**WRITTEN INSTRUCTION:** Copy out the entries below without any changes, starting at the line that contains "You are a computer-use agent. The image size is (800, 560)." and stopping after the line that contains "click(46, 83)". Include both of those lines.

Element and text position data
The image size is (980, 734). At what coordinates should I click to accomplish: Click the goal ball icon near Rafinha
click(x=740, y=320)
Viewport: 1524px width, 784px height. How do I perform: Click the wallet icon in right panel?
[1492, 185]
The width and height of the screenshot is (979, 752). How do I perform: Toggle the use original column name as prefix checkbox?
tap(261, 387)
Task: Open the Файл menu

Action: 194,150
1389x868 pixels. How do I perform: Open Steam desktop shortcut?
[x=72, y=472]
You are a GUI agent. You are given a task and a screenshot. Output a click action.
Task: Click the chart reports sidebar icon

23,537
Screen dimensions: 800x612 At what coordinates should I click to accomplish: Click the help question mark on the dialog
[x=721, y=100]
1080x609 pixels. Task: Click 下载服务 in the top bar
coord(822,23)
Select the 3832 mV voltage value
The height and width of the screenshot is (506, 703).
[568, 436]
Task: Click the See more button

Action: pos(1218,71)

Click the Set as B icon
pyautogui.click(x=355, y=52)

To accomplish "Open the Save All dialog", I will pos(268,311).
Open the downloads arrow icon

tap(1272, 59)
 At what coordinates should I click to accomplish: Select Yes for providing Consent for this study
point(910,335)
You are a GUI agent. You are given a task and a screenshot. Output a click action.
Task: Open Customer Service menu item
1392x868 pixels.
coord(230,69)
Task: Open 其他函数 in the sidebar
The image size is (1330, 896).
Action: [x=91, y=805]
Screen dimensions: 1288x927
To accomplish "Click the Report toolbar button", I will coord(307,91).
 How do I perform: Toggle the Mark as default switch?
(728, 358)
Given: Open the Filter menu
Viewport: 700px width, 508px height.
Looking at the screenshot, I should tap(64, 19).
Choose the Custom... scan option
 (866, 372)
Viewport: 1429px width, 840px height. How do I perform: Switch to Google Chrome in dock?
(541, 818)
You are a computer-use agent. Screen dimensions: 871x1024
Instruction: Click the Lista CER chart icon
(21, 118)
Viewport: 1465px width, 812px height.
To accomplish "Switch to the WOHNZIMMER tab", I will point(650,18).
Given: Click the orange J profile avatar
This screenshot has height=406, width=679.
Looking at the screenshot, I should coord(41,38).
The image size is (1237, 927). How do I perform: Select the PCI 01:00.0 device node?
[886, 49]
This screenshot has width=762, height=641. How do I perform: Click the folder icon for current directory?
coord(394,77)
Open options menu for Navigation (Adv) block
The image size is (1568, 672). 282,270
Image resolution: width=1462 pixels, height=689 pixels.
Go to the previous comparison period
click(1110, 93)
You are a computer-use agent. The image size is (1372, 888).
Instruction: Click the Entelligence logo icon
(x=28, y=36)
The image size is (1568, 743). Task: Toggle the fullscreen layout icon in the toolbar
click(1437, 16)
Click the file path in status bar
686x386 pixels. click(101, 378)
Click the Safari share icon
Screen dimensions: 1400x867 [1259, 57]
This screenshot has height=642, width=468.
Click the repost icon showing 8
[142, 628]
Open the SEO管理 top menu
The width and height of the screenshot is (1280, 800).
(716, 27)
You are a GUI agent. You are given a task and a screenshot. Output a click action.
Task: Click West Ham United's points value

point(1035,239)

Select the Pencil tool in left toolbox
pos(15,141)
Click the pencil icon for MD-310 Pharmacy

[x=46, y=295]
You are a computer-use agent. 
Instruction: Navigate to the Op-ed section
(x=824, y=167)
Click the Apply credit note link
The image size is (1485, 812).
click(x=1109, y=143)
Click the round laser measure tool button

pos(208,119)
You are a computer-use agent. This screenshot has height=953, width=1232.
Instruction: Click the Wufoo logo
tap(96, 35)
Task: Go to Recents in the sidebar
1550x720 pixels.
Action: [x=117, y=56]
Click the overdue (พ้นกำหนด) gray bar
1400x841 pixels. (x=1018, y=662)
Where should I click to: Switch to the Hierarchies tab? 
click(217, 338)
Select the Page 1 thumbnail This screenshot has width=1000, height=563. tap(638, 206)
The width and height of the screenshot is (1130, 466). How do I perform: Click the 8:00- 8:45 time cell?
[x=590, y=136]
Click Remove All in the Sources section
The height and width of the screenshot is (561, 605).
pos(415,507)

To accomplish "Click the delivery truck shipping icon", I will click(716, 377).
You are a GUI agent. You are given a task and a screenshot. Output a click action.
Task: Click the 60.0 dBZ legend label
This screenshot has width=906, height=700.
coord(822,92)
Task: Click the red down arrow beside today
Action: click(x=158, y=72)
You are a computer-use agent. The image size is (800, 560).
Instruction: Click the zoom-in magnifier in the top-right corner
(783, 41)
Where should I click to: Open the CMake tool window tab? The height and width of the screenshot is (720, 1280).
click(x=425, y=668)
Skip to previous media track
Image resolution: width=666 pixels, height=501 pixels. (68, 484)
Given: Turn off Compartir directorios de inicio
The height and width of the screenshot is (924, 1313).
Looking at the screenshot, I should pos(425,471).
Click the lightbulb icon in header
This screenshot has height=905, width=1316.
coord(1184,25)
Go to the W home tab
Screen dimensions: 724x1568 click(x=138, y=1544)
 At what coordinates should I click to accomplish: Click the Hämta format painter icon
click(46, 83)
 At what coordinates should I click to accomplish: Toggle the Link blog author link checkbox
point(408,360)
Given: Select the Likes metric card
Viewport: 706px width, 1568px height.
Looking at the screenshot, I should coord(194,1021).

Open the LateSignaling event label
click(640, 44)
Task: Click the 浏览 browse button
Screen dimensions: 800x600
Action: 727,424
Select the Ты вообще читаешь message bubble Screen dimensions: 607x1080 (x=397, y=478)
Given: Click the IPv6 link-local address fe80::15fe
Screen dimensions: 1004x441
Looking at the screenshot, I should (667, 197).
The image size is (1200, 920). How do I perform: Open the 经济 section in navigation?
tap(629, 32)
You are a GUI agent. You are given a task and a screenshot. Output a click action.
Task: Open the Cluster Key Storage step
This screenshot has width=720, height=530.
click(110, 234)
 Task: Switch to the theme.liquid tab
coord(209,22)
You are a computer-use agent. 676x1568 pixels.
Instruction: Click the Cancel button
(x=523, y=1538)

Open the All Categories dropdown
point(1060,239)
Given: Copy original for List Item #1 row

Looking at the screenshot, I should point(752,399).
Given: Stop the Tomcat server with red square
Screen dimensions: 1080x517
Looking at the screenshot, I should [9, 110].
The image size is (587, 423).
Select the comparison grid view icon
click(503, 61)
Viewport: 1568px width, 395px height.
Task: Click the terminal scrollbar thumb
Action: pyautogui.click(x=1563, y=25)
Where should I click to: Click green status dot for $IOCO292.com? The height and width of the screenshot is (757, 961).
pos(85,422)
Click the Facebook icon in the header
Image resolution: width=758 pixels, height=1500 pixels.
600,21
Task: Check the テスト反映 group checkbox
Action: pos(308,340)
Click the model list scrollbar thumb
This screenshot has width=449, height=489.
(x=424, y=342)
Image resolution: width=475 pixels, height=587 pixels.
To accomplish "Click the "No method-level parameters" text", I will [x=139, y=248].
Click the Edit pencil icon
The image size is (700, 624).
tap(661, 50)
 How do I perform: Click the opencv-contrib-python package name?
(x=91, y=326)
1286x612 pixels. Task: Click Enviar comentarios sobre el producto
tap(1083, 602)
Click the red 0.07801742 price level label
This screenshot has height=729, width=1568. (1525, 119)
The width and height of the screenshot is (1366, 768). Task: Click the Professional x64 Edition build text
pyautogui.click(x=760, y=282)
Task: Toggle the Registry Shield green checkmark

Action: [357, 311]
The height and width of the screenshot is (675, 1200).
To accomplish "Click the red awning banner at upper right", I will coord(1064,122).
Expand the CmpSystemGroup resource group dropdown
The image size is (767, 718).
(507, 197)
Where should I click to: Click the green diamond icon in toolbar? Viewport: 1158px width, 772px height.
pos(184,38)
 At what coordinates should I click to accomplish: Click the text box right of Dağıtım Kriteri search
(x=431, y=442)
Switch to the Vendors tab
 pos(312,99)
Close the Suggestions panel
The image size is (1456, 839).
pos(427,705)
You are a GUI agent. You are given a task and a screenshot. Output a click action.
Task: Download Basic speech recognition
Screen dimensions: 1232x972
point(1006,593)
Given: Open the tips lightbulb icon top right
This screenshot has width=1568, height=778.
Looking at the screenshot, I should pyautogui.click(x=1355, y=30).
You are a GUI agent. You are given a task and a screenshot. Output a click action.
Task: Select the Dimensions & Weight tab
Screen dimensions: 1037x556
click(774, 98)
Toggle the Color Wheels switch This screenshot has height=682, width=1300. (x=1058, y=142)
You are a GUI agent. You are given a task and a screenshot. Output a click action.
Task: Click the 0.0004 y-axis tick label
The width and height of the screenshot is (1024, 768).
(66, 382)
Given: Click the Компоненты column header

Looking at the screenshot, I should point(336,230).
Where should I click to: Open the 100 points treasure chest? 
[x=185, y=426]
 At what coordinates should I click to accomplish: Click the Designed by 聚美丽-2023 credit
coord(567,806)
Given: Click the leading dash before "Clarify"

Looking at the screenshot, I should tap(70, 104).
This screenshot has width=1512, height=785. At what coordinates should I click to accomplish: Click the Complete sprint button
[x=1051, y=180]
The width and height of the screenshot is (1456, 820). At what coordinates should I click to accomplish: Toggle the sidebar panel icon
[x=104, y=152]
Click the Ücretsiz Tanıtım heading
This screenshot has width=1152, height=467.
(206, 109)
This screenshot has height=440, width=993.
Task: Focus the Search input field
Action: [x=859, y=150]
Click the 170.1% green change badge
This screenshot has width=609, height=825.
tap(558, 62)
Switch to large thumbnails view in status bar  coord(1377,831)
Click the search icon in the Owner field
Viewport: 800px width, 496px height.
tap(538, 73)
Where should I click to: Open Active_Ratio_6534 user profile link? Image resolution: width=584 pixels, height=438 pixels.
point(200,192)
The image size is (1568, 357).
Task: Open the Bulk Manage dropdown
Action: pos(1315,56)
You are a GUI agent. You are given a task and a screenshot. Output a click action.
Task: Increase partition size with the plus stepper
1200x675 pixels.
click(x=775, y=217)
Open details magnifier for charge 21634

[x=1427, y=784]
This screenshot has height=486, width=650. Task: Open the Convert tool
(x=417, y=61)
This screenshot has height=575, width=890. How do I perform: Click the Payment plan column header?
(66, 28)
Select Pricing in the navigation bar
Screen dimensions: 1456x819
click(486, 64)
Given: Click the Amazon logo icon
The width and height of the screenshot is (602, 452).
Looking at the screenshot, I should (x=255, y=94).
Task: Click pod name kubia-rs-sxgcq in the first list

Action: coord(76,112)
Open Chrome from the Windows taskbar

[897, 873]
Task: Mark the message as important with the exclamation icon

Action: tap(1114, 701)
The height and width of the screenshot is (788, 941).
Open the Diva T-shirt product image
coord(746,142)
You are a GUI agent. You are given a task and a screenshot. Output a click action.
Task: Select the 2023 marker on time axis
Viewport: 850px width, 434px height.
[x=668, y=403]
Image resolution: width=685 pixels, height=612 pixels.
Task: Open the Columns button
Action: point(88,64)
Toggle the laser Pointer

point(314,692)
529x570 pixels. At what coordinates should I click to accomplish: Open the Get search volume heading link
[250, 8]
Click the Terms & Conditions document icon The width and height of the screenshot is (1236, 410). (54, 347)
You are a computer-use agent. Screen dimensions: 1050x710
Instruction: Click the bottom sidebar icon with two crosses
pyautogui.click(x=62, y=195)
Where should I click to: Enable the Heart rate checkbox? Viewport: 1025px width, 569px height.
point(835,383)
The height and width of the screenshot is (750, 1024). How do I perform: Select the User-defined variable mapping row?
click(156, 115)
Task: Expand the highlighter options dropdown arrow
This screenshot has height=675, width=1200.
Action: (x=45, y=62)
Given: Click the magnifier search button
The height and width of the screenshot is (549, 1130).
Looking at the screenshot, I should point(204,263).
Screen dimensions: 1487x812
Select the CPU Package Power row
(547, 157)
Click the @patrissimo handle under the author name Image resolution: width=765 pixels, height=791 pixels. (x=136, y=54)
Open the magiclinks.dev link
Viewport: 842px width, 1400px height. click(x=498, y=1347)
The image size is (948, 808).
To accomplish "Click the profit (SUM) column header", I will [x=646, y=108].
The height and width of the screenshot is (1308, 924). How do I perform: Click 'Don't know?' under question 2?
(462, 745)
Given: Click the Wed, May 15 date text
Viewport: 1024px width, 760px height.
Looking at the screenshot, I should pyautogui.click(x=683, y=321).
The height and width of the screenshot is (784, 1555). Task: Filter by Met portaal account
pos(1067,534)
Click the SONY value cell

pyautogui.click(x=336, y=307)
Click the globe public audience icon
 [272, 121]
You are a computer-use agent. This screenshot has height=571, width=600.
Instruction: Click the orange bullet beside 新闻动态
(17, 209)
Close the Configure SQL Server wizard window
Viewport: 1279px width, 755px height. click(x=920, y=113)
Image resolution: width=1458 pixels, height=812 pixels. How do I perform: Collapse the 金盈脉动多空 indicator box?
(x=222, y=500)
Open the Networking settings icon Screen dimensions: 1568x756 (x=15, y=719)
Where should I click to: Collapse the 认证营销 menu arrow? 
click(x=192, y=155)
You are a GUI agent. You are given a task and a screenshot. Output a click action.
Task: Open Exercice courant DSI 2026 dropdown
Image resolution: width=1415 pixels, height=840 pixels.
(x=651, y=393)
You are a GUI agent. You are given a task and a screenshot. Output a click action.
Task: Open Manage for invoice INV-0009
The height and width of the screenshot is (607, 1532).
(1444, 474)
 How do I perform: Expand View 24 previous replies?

**FINAL ANSWER:**
You are a computer-use agent. The image size is (800, 560).
Instruction: Click the zoom-in magnifier in the top-right corner
(783, 41)
Where should I click to: Open the CMake tool window tab? The height and width of the screenshot is (720, 1280).
click(x=425, y=668)
Skip to previous media track
Image resolution: width=666 pixels, height=501 pixels. (68, 484)
Given: Turn off Compartir directorios de inicio
The height and width of the screenshot is (924, 1313).
Looking at the screenshot, I should pos(425,471).
Click the lightbulb icon in header
This screenshot has height=905, width=1316.
coord(1184,25)
Go to the W home tab
Screen dimensions: 724x1568 click(x=138, y=1544)
 At what coordinates should I click to accomplish: Click the Hämta format painter icon
click(46, 83)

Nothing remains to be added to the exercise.